MULTI-STAKEHOLDER BUY-IN
Concurrent Commitments
Bill Shore, Co-organizer of the Conference
Executive Secretary, Nature Network
www.nature-network.org
A dormant or declining downtown can seldom be turned around with a single injection of activity (a restaurant or government office). Usually required is a group of reviving activities. If a single one won’t work, who will take the first step? What’s required are “concurrent commitments,” agreement among several organizations to act simultaneously. It begins with a plan supported by all levels of government, nonprofits, education officials and the business community. “If you do this, I’ll do that.” This process radically improved New Brunswick, New Jersey.

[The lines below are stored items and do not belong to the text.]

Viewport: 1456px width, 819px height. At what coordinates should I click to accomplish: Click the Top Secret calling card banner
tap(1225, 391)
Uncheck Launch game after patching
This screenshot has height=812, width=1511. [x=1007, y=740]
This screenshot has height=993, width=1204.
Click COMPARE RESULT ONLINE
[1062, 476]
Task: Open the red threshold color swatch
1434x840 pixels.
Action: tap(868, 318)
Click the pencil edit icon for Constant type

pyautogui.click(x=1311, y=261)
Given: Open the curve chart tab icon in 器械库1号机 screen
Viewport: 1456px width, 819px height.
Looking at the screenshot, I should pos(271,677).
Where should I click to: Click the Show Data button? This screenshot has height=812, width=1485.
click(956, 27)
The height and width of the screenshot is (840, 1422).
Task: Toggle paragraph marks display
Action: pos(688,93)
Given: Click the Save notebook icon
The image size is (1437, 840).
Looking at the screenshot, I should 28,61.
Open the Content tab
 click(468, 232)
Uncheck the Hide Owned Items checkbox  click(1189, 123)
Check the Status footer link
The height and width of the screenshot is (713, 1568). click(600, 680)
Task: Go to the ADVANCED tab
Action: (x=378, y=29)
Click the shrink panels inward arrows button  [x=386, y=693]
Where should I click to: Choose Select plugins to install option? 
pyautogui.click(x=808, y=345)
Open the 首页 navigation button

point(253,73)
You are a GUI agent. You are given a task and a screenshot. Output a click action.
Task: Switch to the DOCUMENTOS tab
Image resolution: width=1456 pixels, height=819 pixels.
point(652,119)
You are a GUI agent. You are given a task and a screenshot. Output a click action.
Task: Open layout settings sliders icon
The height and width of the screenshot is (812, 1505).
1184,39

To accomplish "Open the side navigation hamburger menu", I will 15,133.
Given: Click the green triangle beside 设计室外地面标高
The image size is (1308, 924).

Bill Shore is executive secretary of Nature Network (founded in 2005) a collaboration among organizations dedicated to nurturing a healthy natural environment in the NJ-NY-CT Metropolitan region. He was a Senior Associate at the Institute of Public Administration from 1996 to 2003 after serving the Regional Plan Association for 35 years. While at RPA he pioneered approaches to public participation and wrote the 1968 plan which recommended focusing on a number of smaller cities that could be developed as "metropolitan centers" where offices, shops, colleges, hospitals and theaters would be concentrated. His article, "Recentralization: The Single Answer to More Than a Dozen U.S. Problems and a Major Answer to Poverty," was published in the 1995 Journal of the American Planning Association.